Could you restate word for word only the lines below from the one holding "The image size" to the one holding "Task: Click the $9.99/mo Priority price", inclusive, and leave out the pictures?
______________________________
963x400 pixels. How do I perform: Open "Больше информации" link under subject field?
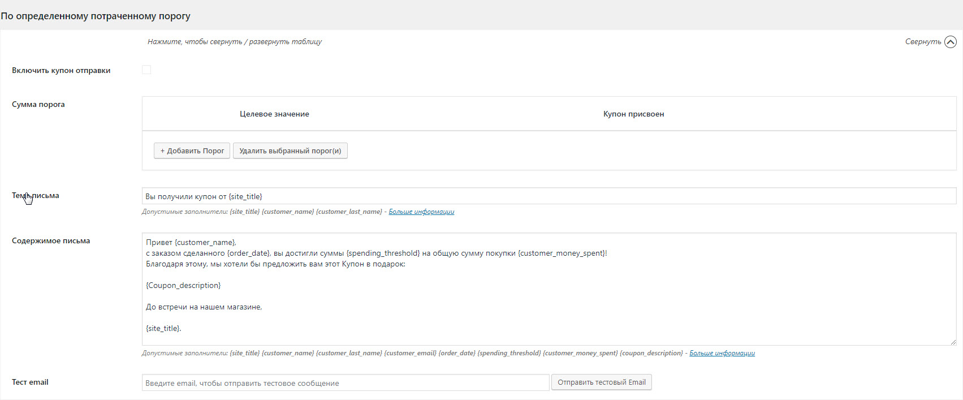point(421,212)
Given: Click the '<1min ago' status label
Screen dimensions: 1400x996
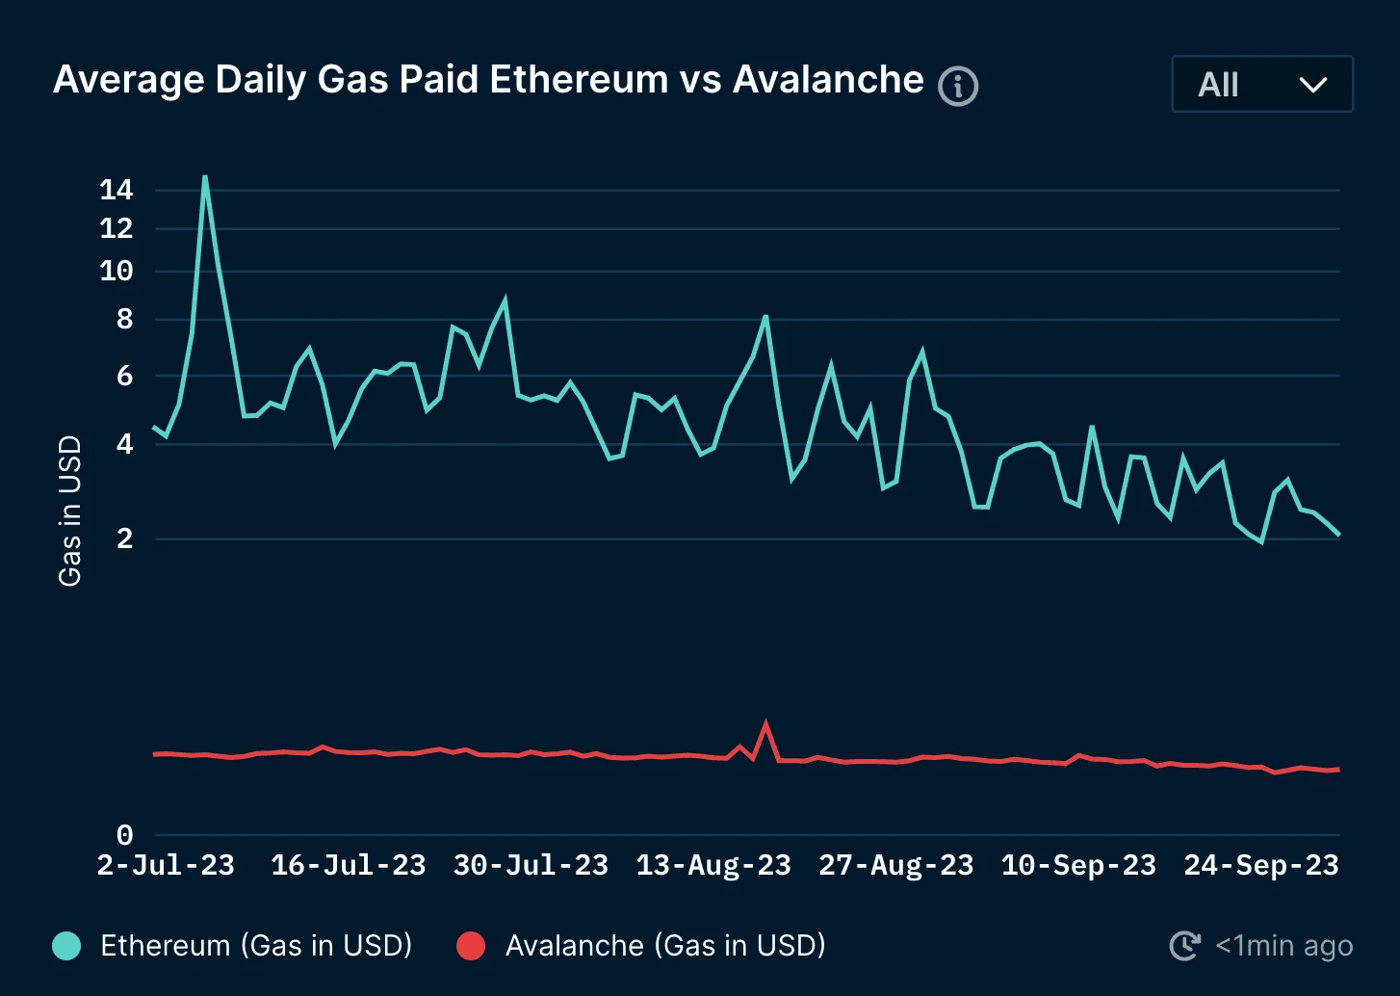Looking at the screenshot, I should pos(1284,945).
______________________________
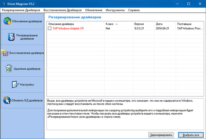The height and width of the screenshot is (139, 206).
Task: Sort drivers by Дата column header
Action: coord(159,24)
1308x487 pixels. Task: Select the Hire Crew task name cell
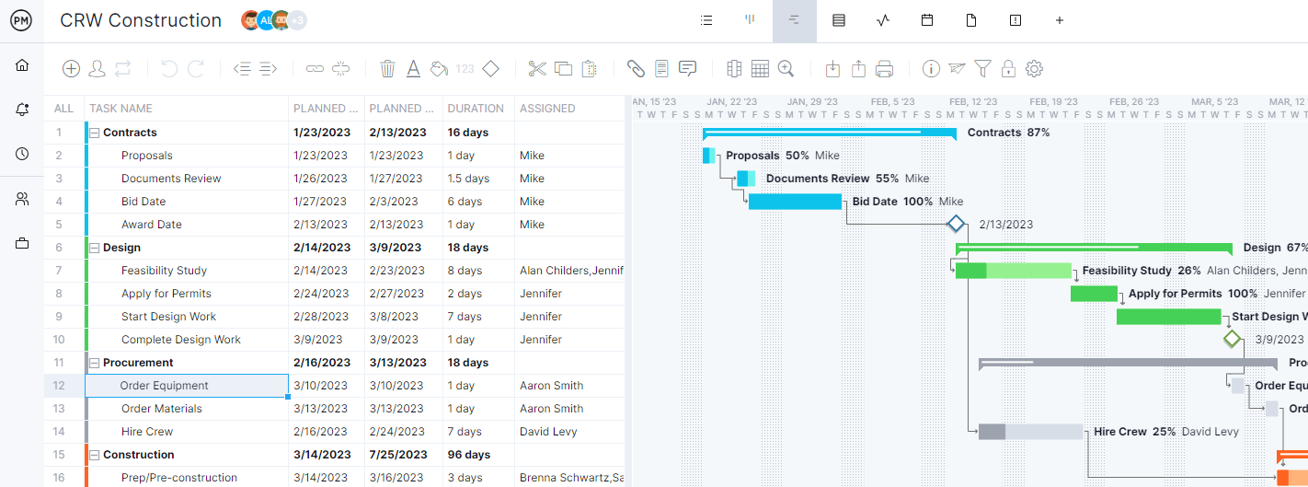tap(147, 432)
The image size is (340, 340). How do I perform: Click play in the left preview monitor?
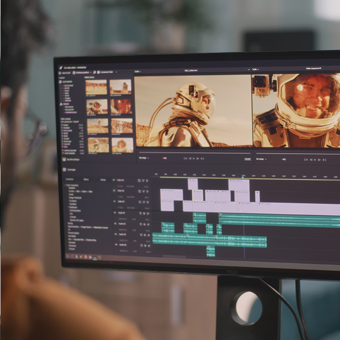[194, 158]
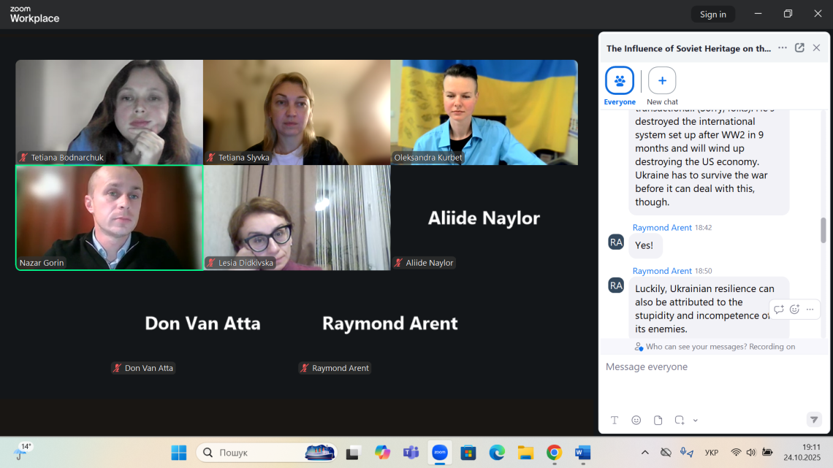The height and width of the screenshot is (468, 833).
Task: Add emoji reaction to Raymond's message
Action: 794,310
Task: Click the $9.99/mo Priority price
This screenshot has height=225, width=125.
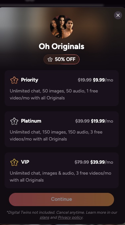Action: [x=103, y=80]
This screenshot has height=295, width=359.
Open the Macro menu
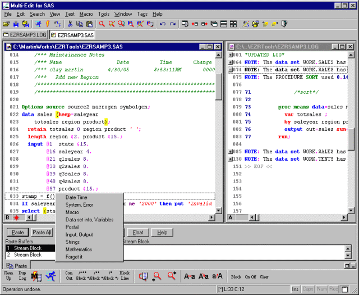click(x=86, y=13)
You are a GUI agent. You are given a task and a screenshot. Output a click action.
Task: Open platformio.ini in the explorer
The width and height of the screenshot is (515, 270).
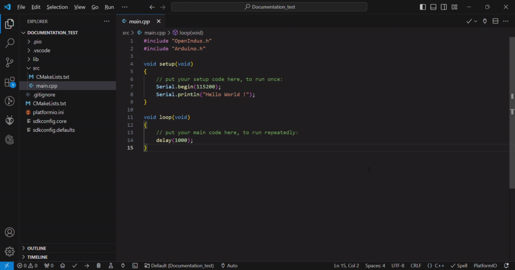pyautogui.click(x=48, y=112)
______________________________
## RESULT OF THE TASK
The image size is (340, 340). How do I perform: Click play in the left preview monitor?
[194, 158]
The height and width of the screenshot is (468, 833).
Task: Add emoji reaction to Raymond's message
Action: 794,310
Task: Click the $9.99/mo Priority price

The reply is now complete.